-- Work required --
The entries below are to be written out again without alteration.

-- Stored data --

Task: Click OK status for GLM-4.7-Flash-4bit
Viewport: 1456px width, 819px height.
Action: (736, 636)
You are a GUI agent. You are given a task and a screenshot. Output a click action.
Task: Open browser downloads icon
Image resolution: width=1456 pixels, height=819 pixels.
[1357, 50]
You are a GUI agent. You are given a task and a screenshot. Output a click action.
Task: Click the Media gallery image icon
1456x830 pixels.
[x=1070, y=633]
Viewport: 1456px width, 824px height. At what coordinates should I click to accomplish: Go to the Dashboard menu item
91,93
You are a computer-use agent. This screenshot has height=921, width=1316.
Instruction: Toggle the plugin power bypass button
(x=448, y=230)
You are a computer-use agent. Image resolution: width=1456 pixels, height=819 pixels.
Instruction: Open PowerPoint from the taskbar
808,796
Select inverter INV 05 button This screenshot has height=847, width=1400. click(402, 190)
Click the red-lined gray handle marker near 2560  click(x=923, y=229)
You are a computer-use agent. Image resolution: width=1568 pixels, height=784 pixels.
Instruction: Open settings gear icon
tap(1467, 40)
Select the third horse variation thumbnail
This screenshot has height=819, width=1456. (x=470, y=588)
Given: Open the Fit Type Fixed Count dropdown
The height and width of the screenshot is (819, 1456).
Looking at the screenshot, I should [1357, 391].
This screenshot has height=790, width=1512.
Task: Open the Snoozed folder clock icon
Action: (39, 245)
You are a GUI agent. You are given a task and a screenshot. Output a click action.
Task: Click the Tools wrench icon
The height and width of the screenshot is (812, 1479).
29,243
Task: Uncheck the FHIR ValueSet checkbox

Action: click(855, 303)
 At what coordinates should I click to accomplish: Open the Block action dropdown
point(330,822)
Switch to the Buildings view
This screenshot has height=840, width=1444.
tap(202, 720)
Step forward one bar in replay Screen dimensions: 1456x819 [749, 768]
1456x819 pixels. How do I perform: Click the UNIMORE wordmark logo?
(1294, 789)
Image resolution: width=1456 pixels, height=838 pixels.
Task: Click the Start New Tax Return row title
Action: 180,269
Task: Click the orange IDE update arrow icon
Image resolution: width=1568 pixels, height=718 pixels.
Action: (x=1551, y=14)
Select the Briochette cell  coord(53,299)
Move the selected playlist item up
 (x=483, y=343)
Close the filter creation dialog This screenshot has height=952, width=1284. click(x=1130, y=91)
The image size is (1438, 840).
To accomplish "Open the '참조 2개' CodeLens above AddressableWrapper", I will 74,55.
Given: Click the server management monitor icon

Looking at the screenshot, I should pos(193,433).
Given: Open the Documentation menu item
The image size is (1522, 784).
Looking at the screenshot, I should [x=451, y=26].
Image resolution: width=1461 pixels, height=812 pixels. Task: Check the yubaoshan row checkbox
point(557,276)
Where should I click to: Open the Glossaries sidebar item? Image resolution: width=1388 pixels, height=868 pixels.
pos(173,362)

-- Response below --
Task: Click OK status for GLM-4.7-Flash-4bit
Viewport: 1456px width, 819px height.
Action: (736, 636)
You are a GUI agent. You are given a task and a screenshot. Output a click action.
Task: Open browser downloads icon
Image resolution: width=1456 pixels, height=819 pixels.
[1357, 50]
You are a GUI agent. You are given a task and a screenshot. Output a click action.
Task: Click the Media gallery image icon
1456x830 pixels.
[x=1070, y=633]
Viewport: 1456px width, 824px height. At what coordinates should I click to accomplish: Go to the Dashboard menu item
91,93
You are a computer-use agent. This screenshot has height=921, width=1316.
Instruction: Toggle the plugin power bypass button
(x=448, y=230)
You are a computer-use agent. Image resolution: width=1456 pixels, height=819 pixels.
Instruction: Open PowerPoint from the taskbar
808,796
Select inverter INV 05 button This screenshot has height=847, width=1400. click(402, 190)
Click the red-lined gray handle marker near 2560  click(x=923, y=229)
You are a computer-use agent. Image resolution: width=1568 pixels, height=784 pixels.
Instruction: Open settings gear icon
tap(1467, 40)
Select the third horse variation thumbnail
This screenshot has height=819, width=1456. (x=470, y=588)
Given: Open the Fit Type Fixed Count dropdown
The height and width of the screenshot is (819, 1456).
Looking at the screenshot, I should [1357, 391].
This screenshot has height=790, width=1512.
Task: Open the Snoozed folder clock icon
Action: (39, 245)
You are a GUI agent. You are given a task and a screenshot. Output a click action.
Task: Click the Tools wrench icon
The height and width of the screenshot is (812, 1479).
29,243
Task: Uncheck the FHIR ValueSet checkbox

Action: click(855, 303)
 At what coordinates should I click to accomplish: Open the Block action dropdown
point(330,822)
Switch to the Buildings view
This screenshot has height=840, width=1444.
tap(202, 720)
Step forward one bar in replay Screen dimensions: 1456x819 [749, 768]
1456x819 pixels. How do I perform: Click the UNIMORE wordmark logo?
(1294, 789)
Image resolution: width=1456 pixels, height=838 pixels.
Task: Click the Start New Tax Return row title
Action: 180,269
Task: Click the orange IDE update arrow icon
Image resolution: width=1568 pixels, height=718 pixels.
Action: (x=1551, y=14)
Select the Briochette cell  coord(53,299)
Move the selected playlist item up
 (x=483, y=343)
Close the filter creation dialog This screenshot has height=952, width=1284. click(x=1130, y=91)
The image size is (1438, 840).
To accomplish "Open the '참조 2개' CodeLens above AddressableWrapper", I will 74,55.
Given: Click the server management monitor icon

Looking at the screenshot, I should pos(193,433).
Given: Open the Documentation menu item
The image size is (1522, 784).
Looking at the screenshot, I should [x=451, y=26].
Image resolution: width=1461 pixels, height=812 pixels. Task: Check the yubaoshan row checkbox
point(557,276)
Where should I click to: Open the Glossaries sidebar item? Image resolution: width=1388 pixels, height=868 pixels.
pos(173,362)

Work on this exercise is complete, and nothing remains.